Einer Waffenruhe würde er erst dann zustimmen, wenn sich die Hamas ergebe, die Waffen niederlege und alle Geiseln freilasse, die sie noch in ihrer Gewalt habe. Gleichwohl werde der Krieg solange weitergehen, bis die militärischen Fähigkeiten der Hamas zerrieben seien. Wiederholt erhoben sich Abgeordnete während seiner Rede zum Applaus, während andere mit versteinerter Miene sitzenblieben.
Pfefferspray gegen Aktivisten
Nahe dem Capitol waren Tausende Menschen auf den Straßen, um gegen das israelische Vorgehen im Gazastreifen zu protestieren. Die Polizei setzte nach eigenen Angaben Pfefferspray gegen Aktivisten ein, die Absperrungen vor dem Kongressgebäude zu überwinden versuchten.
Mit den Demonstranten ging Netanyahu hart ins Gericht. Sie seien "nützliche Idioten" für Israels Gegner, allen voran der Iran, sagte er. Zudem warf er propalästinensischen Aktivisten in den USA vor, Extremisten zu unterstützen, die bei dem von der Hamas angeführten Terrorangriff auf Israel am 7. Oktober Babys ermordet hätten. "Diese Protestierenden stehen hinter denen, sie sollten sich schämen", rief Netanyahu.

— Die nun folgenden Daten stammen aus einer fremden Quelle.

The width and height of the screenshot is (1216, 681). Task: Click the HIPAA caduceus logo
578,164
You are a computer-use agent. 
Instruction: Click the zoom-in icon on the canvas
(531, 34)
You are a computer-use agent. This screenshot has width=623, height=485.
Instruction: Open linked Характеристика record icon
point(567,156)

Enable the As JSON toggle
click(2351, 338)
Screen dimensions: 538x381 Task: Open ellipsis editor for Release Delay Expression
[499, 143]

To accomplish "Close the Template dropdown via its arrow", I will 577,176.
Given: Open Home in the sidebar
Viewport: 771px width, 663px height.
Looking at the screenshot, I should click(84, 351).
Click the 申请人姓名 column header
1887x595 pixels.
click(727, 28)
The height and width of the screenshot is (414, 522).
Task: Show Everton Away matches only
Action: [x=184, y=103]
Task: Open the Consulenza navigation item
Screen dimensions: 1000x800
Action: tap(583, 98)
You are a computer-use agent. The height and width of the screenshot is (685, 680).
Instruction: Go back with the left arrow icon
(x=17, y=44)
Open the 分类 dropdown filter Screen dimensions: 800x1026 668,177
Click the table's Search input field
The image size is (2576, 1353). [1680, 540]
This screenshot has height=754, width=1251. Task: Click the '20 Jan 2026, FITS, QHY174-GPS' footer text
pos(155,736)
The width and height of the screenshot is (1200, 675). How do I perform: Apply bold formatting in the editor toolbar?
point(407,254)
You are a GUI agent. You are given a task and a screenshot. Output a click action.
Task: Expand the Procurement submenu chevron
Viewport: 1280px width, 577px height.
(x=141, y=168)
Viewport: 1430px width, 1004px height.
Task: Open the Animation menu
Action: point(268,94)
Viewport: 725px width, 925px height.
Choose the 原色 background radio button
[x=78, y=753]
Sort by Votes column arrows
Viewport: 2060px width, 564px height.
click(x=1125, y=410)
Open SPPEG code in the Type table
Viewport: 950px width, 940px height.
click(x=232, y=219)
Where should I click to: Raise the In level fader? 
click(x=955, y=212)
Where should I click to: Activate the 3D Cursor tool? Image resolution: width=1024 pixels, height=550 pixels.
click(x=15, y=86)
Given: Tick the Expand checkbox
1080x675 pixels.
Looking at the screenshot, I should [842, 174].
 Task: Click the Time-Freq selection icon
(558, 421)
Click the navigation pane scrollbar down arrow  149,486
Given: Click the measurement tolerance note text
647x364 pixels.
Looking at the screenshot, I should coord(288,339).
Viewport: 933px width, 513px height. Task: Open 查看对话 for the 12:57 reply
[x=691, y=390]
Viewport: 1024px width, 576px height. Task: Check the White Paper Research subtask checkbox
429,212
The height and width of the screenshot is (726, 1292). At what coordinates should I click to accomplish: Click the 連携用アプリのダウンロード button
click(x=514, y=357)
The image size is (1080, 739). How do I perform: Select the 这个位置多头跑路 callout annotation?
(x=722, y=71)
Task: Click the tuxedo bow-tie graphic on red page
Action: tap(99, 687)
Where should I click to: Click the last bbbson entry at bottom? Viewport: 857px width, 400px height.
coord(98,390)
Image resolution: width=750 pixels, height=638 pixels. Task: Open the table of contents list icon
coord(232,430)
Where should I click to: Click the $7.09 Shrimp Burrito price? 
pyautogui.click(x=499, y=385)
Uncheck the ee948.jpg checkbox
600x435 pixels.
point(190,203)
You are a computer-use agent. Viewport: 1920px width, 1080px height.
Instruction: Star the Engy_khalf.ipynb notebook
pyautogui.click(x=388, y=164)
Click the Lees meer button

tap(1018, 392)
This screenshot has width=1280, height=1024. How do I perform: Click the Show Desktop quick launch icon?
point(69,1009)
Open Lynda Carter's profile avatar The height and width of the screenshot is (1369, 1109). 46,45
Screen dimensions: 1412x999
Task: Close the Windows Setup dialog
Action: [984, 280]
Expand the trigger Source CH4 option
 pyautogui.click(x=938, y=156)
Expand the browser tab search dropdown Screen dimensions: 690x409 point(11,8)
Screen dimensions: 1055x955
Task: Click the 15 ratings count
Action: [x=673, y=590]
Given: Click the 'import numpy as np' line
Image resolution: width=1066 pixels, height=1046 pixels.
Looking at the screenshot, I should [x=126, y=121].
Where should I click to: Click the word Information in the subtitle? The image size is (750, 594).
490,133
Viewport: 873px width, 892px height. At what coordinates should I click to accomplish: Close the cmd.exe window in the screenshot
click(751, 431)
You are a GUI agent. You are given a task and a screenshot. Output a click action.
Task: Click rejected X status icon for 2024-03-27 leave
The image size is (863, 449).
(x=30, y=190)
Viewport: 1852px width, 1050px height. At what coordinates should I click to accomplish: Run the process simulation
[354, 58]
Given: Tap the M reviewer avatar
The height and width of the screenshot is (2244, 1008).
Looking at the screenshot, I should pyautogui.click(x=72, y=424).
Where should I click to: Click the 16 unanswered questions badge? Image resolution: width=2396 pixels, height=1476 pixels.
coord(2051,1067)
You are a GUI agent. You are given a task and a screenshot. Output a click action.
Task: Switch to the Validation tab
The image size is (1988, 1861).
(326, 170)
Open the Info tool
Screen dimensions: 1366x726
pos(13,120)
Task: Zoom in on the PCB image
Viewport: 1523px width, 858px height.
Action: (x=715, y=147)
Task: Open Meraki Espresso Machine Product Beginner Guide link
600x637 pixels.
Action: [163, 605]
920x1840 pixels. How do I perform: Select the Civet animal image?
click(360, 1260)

Seine Rede begann der Ministerpräsident mit einem Bekenntnis zur Verbundenheit zwischen seinem Land und den USA. "Amerika und Israel müssen zusammenstehen. Wenn wir zusammenstehen, geschieht etwas sehr Einfaches: Wir gewinnen, die verlieren", sagte er. Zudem dankte er Präsident Joe Biden für dessen Unterstützung für Israel. Biden sei seinem Land in seiner dunkelsten Stunde beigestanden, was es niemals vergessen werde. Zugleich zeigte sich Netanyahu auch voll des Lobes über den republikanischen Vorgänger und Präsidentschaftskandidaten Donald Trump. Dieser habe viel für Israel getan, sagte Netanyahu.
Harris und Vance fehlen
Mehr als 50 Demokraten und der parteilose Senator Bernie Sanders blieben Netanyahus Auftritt fern. Die prominenteste Absage kam von Vizepräsidentin Kamala Harris, die in ihrer Funktion als Präsidentin des Senats normalerweise hinter dem ausländischen Staatsgast hätte sitzen müssen, als dieser im Kongress sprach. Die wahrscheinliche Präsidentschaftskandidatin der Demokraten entschuldigte sich mit einer seit längerem geplanten Reise. Die Republikaner warfen ihr Illoyalität gegenüber einem Verbündeten vor. Allerdings fehlte auch der republikanische Vizepräsidentschaftskandidat J.D. Vance bei Netanyahus Rede.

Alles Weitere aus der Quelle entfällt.